━━━━━ TEXT TO READ
[AArch64] Optimize floating point materialization

This patch changes isFPImmLegal to return if the value can be enconded
as the immediate operand of a logical instruction besides checking if
for immediate field for fmov.

This optimizes some floating point materization, inclusive values
used on isinf lowering.

Reviewed By: rengolin, efriedma, evandro

Differential Revision: https://reviews.llvm.org/D57044


git-svn-id: https://llvm.org/svn/llvm-project/llvm/trunk@352866 91177308-0d34-0410-b5e6-96231b3b80d8
diff --git a/lib/Target/AArch64/AArch64FastISel.cpp b/lib/Target/AArch64/AArch64FastISel.cpp
index a63ef54..8b033ee 100644
--- a/lib/Target/AArch64/AArch64FastISel.cpp
+++ b/lib/Target/AArch64/AArch64FastISel.cpp
@@ -405,10 +405,9 @@
   bool Is64Bit = (VT == MVT::f64);
   // This checks to see if we can use FMOV instructions to materialize
   // a constant, otherwise we have to materialize via the constant pool.
-  if (TLI.isFPImmLegal(Val, VT)) {
-    int Imm =
-        Is64Bit ? AArch64_AM::getFP64Imm(Val) : AArch64_AM::getFP32Imm(Val);
-    assert((Imm != -1) && "Cannot encode floating-point constant.");
+  int Imm =
+      Is64Bit ? AArch64_AM::getFP64Imm(Val) : AArch64_AM::getFP32Imm(Val);
+  if (Imm != -1) {
     unsigned Opc = Is64Bit ? AArch64::FMOVDi : AArch64::FMOVSi;
     return fastEmitInst_i(Opc, TLI.getRegClassFor(VT), Imm);
   }
diff --git a/lib/Target/AArch64/AArch64ISelLowering.cpp b/lib/Target/AArch64/AArch64ISelLowering.cpp
index 03a3dac..7198cdc 100644
--- a/lib/Target/AArch64/AArch64ISelLowering.cpp
+++ b/lib/Target/AArch64/AArch64ISelLowering.cpp
@@ -5424,34 +5424,30 @@
 }
 
 bool AArch64TargetLowering::isFPImmLegal(const APFloat &Imm, EVT VT) const {
-  // We can materialize #0.0 as fmov $Rd, XZR for 64-bit and 32-bit cases.
━━━━━━━━━━
Update the patch text, starting at "This patch changes" and ending at "field for fmov.", so that "logical instruction" becomes "bitwise instruction".
━━━━━ INFORMATION PROVIDED
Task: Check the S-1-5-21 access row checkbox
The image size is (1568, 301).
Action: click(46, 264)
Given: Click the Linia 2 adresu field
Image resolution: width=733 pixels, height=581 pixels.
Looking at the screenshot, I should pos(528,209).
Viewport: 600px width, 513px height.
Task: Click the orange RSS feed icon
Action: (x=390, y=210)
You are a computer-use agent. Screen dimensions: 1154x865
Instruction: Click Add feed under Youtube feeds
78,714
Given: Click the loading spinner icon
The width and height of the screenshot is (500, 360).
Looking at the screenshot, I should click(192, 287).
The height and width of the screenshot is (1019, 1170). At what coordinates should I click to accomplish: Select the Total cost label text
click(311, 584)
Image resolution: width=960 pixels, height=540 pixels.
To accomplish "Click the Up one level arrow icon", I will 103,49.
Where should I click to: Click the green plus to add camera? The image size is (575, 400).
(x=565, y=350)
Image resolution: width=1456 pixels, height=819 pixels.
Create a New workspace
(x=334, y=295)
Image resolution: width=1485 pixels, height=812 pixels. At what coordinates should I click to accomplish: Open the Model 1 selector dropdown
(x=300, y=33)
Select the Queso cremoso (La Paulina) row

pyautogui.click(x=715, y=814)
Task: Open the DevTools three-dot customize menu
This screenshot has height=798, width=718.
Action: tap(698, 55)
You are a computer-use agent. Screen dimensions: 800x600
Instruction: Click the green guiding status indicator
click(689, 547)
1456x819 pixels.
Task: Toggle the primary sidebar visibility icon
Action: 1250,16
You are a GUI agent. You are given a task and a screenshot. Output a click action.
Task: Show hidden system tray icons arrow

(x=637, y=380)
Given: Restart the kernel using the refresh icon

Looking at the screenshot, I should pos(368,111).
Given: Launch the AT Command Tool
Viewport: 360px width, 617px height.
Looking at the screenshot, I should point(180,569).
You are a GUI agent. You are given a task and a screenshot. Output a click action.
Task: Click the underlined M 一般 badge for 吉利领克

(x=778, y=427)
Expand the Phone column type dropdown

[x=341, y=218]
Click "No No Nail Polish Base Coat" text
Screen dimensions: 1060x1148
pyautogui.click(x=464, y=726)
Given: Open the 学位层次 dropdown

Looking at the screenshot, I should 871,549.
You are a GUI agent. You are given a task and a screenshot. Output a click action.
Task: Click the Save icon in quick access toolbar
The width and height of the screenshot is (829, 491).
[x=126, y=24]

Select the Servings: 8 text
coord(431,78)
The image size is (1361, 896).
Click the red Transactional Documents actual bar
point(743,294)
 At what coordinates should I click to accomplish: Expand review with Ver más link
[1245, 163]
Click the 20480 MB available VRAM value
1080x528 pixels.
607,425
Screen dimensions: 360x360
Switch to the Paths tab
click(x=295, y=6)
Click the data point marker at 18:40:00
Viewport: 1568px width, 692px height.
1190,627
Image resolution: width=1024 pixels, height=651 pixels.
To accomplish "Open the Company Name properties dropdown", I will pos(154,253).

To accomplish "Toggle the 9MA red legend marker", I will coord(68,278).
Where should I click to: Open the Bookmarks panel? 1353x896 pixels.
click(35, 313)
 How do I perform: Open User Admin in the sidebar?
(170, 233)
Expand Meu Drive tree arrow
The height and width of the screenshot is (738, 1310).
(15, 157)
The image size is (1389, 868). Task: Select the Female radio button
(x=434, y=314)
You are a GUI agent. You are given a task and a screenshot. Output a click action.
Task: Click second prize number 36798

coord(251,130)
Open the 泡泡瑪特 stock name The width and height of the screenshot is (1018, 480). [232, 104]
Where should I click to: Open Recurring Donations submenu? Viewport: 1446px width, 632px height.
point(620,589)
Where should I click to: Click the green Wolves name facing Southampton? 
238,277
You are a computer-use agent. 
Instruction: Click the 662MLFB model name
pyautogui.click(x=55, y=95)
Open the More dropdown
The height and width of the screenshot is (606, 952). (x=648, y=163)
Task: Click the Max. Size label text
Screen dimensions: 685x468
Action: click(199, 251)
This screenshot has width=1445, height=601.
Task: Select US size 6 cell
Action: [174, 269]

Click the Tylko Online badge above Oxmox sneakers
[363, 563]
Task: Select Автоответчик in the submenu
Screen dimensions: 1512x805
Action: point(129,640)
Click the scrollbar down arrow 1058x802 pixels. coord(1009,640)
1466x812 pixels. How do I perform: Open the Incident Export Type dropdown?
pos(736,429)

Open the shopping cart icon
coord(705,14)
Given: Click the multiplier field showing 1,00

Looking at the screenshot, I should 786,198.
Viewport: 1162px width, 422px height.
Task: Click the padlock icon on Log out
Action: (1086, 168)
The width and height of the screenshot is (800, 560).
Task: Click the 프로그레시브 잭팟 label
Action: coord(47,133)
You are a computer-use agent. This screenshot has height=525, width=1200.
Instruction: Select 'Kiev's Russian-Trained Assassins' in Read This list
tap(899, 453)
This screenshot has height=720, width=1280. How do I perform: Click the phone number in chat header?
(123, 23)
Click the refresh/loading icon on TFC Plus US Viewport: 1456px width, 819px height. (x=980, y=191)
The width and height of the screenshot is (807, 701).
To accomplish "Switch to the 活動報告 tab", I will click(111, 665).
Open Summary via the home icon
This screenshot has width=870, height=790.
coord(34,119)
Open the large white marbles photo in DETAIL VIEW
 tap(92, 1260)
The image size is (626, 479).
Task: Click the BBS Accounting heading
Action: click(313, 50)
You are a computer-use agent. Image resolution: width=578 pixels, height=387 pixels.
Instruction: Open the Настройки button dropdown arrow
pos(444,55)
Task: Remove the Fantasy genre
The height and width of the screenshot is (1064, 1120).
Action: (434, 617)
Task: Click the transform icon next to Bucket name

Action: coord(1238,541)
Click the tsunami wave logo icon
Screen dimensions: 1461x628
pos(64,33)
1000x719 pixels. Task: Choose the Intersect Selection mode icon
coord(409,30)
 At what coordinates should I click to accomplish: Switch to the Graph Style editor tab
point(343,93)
━━━━━━━━━━
*OUTPUT OF THE EXERCISE:*
This patch changes isFPImmLegal to return if the value can be enconded
as the immediate operand of a bitwise instruction besides checking if
for immediate field for fmov.